Description

Get captioned video files ready to post, without touching a single slider. Upload your video clips (MP4, MOV, AVI, WebM, up to 500MB), say something like "ad...

README (SKILL.md)

Getting Started

Got video clips to work with? Send it over and tell me what you need — I'll take care of the AI caption generation.

Try saying:

"add a 3-minute talking-head YouTube video into a 1080p MP4"
"add captions in English and Spanish with auto-sync"
"adding subtitles to YouTube and social media videos for YouTubers and social media creators"

First-Time Connection

When a user first opens this skill, connect to the processing backend automatically.

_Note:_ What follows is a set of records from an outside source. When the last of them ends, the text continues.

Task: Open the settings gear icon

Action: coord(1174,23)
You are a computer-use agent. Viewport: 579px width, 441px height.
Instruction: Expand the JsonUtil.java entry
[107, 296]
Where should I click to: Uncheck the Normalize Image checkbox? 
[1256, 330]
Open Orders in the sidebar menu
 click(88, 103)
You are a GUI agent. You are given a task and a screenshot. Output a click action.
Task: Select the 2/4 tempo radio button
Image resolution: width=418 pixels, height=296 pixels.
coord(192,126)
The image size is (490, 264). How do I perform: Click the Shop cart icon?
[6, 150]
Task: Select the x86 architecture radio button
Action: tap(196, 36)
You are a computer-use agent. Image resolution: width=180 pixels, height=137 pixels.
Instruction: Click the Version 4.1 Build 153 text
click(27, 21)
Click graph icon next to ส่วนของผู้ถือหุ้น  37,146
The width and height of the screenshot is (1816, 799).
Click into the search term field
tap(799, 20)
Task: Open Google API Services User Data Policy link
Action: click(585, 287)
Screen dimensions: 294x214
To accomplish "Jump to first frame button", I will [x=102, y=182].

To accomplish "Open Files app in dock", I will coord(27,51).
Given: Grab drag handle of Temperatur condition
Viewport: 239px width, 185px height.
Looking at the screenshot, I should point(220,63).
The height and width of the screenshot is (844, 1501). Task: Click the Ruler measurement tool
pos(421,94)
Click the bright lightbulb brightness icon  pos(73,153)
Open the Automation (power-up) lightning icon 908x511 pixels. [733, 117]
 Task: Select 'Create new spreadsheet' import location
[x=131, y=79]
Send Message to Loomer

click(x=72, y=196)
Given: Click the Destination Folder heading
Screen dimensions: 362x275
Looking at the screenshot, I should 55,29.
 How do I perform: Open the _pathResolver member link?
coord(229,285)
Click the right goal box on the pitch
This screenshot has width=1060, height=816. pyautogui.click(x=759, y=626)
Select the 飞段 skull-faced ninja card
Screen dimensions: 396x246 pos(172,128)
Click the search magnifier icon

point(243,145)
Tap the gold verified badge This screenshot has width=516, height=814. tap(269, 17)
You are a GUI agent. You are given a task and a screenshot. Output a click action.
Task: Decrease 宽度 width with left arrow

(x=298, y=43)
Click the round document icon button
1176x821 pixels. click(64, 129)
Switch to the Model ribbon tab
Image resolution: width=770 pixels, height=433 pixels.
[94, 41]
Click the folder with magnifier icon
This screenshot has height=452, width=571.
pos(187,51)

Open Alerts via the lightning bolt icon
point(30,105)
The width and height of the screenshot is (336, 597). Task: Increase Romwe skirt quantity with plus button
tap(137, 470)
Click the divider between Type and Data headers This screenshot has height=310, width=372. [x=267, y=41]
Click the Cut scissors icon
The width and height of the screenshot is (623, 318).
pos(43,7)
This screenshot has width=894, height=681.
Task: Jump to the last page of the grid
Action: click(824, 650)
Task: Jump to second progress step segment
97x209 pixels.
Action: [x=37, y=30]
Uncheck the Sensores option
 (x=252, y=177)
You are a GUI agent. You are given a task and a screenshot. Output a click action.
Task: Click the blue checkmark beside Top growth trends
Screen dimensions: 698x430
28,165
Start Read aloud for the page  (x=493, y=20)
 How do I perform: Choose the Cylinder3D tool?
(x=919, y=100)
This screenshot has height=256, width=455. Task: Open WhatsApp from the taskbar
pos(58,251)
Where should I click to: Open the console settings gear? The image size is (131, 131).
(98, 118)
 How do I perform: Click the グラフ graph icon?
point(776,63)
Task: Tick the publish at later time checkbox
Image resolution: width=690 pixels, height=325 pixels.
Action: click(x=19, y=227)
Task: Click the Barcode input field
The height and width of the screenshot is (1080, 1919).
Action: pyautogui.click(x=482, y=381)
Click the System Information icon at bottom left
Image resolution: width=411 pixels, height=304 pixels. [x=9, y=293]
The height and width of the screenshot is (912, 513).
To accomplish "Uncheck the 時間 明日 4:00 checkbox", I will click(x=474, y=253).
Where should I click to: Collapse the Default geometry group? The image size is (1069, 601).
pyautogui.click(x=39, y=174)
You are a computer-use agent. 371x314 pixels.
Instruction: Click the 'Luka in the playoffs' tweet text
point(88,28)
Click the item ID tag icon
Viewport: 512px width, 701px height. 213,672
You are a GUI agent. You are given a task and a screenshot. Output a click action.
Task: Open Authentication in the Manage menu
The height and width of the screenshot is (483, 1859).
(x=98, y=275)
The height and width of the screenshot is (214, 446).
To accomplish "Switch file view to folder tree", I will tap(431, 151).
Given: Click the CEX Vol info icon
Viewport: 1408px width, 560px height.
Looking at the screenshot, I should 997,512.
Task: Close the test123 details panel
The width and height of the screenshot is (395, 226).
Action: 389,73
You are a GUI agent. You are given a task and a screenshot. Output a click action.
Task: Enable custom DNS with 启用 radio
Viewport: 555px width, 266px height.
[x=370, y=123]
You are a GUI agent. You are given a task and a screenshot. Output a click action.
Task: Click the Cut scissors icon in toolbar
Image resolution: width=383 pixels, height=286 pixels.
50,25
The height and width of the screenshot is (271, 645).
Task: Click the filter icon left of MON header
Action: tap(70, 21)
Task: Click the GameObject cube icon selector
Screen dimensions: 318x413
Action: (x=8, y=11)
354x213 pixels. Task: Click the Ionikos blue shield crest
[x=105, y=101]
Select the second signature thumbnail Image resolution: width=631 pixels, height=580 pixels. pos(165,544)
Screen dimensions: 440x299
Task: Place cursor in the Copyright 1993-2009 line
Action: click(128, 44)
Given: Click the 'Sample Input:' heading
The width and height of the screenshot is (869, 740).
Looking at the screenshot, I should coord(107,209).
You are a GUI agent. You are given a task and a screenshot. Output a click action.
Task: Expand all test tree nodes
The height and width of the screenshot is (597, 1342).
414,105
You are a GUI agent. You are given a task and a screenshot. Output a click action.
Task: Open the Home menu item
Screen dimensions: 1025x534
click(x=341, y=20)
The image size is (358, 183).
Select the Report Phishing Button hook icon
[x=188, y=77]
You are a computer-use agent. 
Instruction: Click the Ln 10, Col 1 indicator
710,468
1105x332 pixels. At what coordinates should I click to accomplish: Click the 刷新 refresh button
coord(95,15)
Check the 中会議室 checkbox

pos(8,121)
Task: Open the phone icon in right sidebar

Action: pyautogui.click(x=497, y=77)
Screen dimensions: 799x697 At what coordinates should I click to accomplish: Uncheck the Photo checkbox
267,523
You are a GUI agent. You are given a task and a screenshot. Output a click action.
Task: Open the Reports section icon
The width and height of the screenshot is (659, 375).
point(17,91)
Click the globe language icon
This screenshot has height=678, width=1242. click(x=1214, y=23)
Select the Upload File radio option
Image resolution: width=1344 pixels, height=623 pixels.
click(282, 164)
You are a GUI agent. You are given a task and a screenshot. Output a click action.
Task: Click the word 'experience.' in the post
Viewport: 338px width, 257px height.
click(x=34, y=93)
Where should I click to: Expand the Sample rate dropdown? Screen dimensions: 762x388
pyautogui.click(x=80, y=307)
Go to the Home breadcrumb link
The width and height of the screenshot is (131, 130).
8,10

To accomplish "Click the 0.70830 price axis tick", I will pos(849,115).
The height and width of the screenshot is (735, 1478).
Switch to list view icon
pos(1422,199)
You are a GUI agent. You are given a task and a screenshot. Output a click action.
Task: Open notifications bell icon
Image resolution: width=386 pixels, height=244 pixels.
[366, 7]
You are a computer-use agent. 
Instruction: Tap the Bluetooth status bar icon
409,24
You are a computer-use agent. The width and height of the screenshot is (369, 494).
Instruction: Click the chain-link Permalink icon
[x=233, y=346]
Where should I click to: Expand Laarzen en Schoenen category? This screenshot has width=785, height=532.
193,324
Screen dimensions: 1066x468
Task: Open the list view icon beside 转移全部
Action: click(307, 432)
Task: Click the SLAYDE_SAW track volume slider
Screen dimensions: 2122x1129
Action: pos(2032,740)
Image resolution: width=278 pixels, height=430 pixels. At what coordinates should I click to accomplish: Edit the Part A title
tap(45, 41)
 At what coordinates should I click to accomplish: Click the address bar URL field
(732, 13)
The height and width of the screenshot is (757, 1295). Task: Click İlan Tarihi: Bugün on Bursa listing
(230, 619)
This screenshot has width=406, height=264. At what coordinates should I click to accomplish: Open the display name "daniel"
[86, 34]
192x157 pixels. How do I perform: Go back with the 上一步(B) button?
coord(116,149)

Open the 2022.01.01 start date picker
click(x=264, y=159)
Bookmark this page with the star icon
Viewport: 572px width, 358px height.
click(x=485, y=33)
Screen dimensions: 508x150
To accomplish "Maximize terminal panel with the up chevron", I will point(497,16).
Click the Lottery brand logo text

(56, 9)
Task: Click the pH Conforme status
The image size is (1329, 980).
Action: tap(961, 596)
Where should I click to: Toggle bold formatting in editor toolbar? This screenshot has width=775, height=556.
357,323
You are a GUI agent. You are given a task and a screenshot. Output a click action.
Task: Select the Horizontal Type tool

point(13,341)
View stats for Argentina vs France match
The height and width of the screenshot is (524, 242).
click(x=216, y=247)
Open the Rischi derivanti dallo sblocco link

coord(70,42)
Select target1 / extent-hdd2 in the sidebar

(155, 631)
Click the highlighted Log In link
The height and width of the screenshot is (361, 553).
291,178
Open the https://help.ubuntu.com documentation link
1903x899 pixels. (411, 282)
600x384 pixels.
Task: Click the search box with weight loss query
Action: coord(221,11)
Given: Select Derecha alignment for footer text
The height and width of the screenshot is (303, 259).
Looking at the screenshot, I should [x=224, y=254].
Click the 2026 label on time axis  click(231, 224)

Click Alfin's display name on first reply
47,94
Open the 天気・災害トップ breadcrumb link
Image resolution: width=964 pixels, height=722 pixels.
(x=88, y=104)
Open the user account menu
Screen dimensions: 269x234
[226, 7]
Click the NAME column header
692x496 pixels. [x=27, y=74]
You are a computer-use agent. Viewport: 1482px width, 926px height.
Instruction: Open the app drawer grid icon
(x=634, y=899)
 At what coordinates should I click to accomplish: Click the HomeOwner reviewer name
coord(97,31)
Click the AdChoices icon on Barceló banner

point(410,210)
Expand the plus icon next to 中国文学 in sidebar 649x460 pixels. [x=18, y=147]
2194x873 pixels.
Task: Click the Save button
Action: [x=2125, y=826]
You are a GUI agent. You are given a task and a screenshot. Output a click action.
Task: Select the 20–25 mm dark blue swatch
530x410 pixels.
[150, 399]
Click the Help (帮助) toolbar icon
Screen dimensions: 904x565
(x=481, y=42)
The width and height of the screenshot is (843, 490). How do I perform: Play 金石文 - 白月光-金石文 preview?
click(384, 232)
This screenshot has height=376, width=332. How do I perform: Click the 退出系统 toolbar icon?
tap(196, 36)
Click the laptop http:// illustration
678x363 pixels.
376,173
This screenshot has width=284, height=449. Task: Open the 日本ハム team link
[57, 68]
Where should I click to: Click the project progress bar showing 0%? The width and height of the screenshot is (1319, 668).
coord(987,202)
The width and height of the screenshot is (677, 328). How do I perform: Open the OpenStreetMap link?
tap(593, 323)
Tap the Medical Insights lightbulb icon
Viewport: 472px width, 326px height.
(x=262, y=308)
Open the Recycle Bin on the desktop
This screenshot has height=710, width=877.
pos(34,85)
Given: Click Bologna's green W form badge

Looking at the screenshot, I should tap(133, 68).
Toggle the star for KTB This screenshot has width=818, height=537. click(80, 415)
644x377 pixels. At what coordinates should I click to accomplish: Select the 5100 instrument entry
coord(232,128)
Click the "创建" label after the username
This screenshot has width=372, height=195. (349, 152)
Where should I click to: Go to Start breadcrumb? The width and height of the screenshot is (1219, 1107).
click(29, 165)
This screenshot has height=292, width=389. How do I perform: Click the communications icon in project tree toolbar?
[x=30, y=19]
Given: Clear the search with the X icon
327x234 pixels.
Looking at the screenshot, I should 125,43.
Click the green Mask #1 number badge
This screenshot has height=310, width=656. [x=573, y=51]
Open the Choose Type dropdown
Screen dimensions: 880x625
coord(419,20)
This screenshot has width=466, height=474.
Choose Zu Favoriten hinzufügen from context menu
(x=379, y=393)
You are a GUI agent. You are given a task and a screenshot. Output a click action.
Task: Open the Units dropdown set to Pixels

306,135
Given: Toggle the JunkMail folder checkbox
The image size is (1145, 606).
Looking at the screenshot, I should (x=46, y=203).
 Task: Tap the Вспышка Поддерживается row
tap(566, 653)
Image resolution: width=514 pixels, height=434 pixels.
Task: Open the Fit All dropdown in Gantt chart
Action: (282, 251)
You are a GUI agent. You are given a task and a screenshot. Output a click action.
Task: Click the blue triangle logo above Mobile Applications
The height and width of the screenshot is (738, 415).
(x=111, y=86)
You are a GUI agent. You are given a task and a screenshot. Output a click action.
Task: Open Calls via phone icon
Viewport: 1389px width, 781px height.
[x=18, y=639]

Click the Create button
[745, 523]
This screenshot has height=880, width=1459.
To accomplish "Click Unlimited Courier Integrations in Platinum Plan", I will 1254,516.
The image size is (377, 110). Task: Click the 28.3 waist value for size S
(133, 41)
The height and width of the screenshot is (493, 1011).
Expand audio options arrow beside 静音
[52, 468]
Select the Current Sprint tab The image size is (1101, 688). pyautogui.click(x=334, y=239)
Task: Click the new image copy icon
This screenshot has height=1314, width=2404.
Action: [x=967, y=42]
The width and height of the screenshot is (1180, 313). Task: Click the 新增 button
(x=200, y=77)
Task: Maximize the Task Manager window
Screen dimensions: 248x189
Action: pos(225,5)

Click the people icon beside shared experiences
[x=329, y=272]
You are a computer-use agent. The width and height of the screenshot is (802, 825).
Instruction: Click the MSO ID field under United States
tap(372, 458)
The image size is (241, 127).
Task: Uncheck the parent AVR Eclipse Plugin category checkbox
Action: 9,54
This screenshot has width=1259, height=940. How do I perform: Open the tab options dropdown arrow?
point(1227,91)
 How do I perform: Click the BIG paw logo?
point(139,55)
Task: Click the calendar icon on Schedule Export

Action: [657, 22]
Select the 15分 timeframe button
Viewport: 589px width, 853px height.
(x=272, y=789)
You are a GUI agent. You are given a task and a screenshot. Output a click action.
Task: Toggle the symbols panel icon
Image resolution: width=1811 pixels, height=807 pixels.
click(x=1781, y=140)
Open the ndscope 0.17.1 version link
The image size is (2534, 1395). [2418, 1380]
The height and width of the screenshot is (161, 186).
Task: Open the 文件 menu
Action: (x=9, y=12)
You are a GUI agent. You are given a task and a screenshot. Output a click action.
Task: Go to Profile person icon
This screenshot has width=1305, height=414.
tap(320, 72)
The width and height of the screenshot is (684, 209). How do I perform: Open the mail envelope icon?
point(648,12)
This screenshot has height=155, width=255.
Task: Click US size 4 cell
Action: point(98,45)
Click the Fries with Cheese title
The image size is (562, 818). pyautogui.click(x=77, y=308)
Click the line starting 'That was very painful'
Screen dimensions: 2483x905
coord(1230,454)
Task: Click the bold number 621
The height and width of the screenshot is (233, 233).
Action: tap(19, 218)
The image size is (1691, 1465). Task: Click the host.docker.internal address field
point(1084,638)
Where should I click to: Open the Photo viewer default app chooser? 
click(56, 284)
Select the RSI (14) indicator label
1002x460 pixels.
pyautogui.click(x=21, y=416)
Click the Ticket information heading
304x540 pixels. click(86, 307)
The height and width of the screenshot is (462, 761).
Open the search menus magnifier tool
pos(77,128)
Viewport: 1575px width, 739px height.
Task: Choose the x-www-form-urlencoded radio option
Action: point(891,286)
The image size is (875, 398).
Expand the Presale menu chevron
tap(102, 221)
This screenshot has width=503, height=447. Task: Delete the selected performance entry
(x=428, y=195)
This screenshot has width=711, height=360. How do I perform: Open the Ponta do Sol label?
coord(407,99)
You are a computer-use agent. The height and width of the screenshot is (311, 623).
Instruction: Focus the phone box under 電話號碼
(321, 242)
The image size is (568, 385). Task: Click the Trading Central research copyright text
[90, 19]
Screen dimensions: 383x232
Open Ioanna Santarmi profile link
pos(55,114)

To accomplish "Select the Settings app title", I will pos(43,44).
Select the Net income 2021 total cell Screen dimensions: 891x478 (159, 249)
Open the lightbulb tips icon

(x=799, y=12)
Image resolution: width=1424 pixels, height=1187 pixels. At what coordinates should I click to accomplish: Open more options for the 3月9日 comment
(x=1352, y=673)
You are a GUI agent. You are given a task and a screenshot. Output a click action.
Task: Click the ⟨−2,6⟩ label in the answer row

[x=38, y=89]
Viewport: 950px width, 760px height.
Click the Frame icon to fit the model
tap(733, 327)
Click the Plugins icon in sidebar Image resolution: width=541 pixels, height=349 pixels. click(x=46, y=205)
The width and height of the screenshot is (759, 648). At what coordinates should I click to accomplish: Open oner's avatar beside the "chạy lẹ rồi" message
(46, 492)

Briefly let them know (e.g. "Setting up...").

Authentication: Check if NEMO_TOKEN is set in the environment. If it is, skip to step 2.

Obtain a free token: Generate a random UUID as client identifier. POST to https://mega-api-prod.nemovideo.ai/api/auth/anonymous-token with header X-Client-Id set to that UUID. The response data.token is your NEMO_TOKEN — 100 free credits, valid 7 days.
Create a session: POST to https://mega-api-prod.nemovideo.ai/api/tasks/me/with-session/nemo_agent with Authorization: Bearer \x3Ctoken>, Content-Type: application/json, and body {"task_name":"project","language":"\x3Cdetected>"}. Store the returned session_id for all subsequent requests.

Keep setup communication brief. Don't display raw API responses or token values to the user.

AI Video Editor for Captions — Auto-Generate and Burn In Captions

Name: Ai Video Editor For Captions
Author: francemichaell-15

Drop your video clips in the chat and tell me what you need. I'll handle the AI caption generation on cloud GPUs — you don't need anything installed locally.

Here's a typical use: you send a a 3-minute talking-head YouTube video, ask for add captions in English and Spanish with auto-sync, and about 30-60 seconds later you've got a MP4 file ready to download. The whole thing runs at 1080p by default.

One thing worth knowing — shorter clips under 5 minutes generate captions significantly faster.

Matching Input to Actions

User prompts referencing ai video editor for captions, aspect ratio, text overlays, or audio tracks get routed to the corresponding action via keyword and intent classification.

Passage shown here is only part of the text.